当時はすぐに承諾されるであろうと思っていたが、王子の婚約は決まることがなかった。
その為自分達も王子の婚約者になれる可能性があるのではといくつかの家門が令息を婚約者を決めずに学園に入学させていた。
何処がでシャルマン自身の性格を考慮し、王族が婚約を避けているのではと囁かれていたからだ。
学園では他貴族の目があり誰も王子に近づくことが出来なかったらしいが、抜け道はある。
唯一近づけるのがペアの相手だ。
なので、ペア決定権のある私に裏で金を積む者が多くいた。
私は侯爵家であったので大抵の者は直ぐに追い払うことが出来た。
私以上となると公爵家だが、王子と同年代の公爵家はフィンコック家だけだった。
そのフィンコック家はそういった事を申し出ることは無かった。
無かったが本人からペアの交代を何度も抗議された。
誰にしてほしいという直接的な依頼はないが、そこは「察しろ」という事なのだろうと、頭を悩ませていた。

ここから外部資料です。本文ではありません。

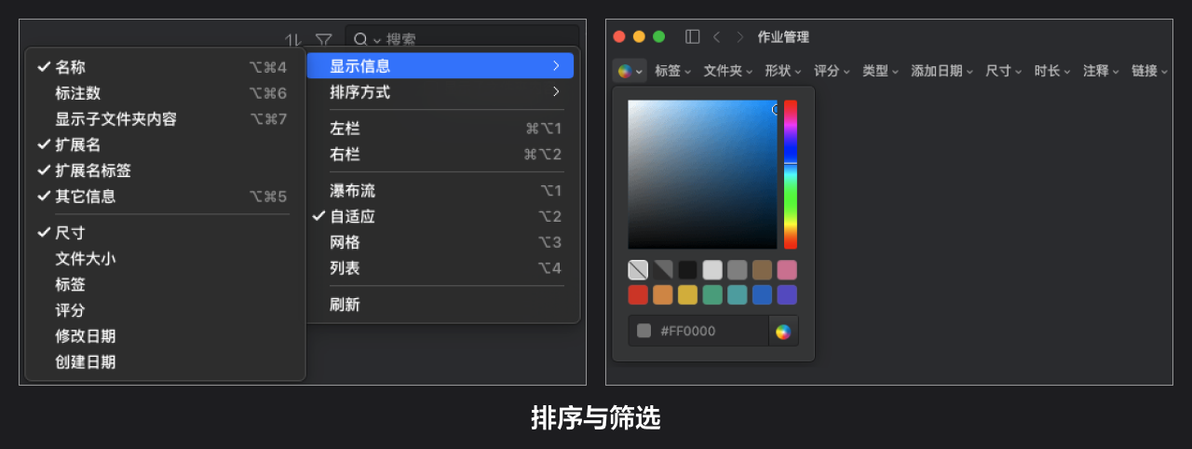Expand the 标签 filter dropdown
Screen dimensions: 1192x449
pyautogui.click(x=673, y=71)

だが、ここに来て張本人のシャルマン フィンコックが婚約したのだ。
相手は辺境の伯爵。
王都にいても社交界等を騒がしくさせたに違いない、自ら辺境に行ってくれるなんて多くの家門が喜んでいた。

私は…そんな彼に…生徒に良からぬ感情を抱くとは…。
これで良かった…。
これで…良かったんだ…。

私は会場を後にし、一人馬車の中で…を流した。
大人になり初めてかもしれない。

学園に戻り、始業式等の打ち合わせ等をしていると再び貴族達を騒がせる情報が舞い込んだ。

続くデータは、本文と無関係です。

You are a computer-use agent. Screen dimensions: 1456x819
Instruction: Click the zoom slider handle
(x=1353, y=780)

レイモンド フィンリー アディノール と ローレンド オルセー 婚約

まさかのタイミングだった。
てっきり学園を卒業後に決定するものだと思い込んでいた。
何故この時期に?
フィンコックの婚約に動揺したのか?
王子は認めたくなかったようだが、フィンコックを意識していたのは事実だ。

…まさかな。

始業式が始まる直前まで、二組の婚約話で持ちきりだった。
私でさえ動揺する内容に生徒達はあわてふためいていた。

王子の婚約…。

始業式も例年通り、滞りなく終わる予定だった。
全生徒の獣人検査は時間がかかるだけで、本当にやる意味があるのか。
誰も反応しないのだから削っても良いだろうに…。

不要な産物。

こんなことで見つかるはず無いと何処かで思っていた…見つかってほしくないとも…。
Aクラスから始まりB…C…Dと来た時、無意識にフィンコックを確認してしまった。
王子の婚約者をどんな目で見るのか…。
フィンコックは真っ直ぐに姿勢を正し凛としていた。
その姿を見ただけで、王子への未練がないことを知った。
やっとフィンコックのFクラスまで来た。

「シャルマン フィンコック…集中なさい。」

壇上に上がっても尚、サンチェスターばかりのフィンコックにイラついてしまった。
シュンとする姿が可愛いと思うなんて…。
二人は婚約し、浮かれてしまうのは仕方がないのに、私は…大人げないな。
私はもう、この気持ちを無視できないのだろうか…。

フィンコックの手を取り、針を刺す。
血液を魔道具に垂らすと、他の生徒とは違う反応のように見えた。

気の所為か?

フィンコック自身も目の焦点かあっていないように見え、魔道具に手をかざした瞬間瞼を閉じ私の前から沈んでいった。「フィンコック」と私が呼び手を伸ばすも間に合わなかった。

「シャルッ」

私が呼んだのと同時に、遠くから叫び声が会場内に響いた。
私は状況が飲み込めなかった。
フィンコックは体調が悪かったのか?
倒れたフィンコックを抱き起こせば、魘され魔力が乱れていた。
この状態は魔力枯渇症状に似ている。
急いで運ぼうとすればサンチェスターが隣にいた。
Aクラスの指定された席から急いで駆け寄ったのだろう。
なにも分からないが婚約者の側にいたいという思いがひしひしと伝わり遠ざけさせることは出来なかった。
式の壇上にいれば注目から逃れられないので…サンチェスターにフィンコックを運ぶのを任せた。
報告を浮けた学園長は獣人に詳しい学者達を急遽呼び寄せた。
研究家達ではなく学者だったことに安心する。
学者達に検査時の状況やフィンコックの症状を報告している最中に動きがあった。

「先生っ」

フィンコックに付いていた、婚約者のサンチェスターが大きな声で私を呼んだ。
急いでフィンコックが眠っているベッドに近づけば、フィンコックの耳が変化していた。

信じられない。

集められた人間は皆、言葉を失った。。
それはシャルマン フィンコックが獣人となった瞬間だった。

百年ぶりの獣人。

待ち望み過ぎて、期待することに疲れ義務で検査を行っていた。
誰も獣人が復活するなんて思っていなかった。
私達の進化の過程で消えていったモノ…僅かな遺伝子も残っていないだろうと決めつけていた。

私は目の前の現実を目撃しても理解できなかった。

なんの掛け合わせもなく偶然・奇跡的に生まれ獣人。
百年ぶりの獣人は特徴からして「猫」だった。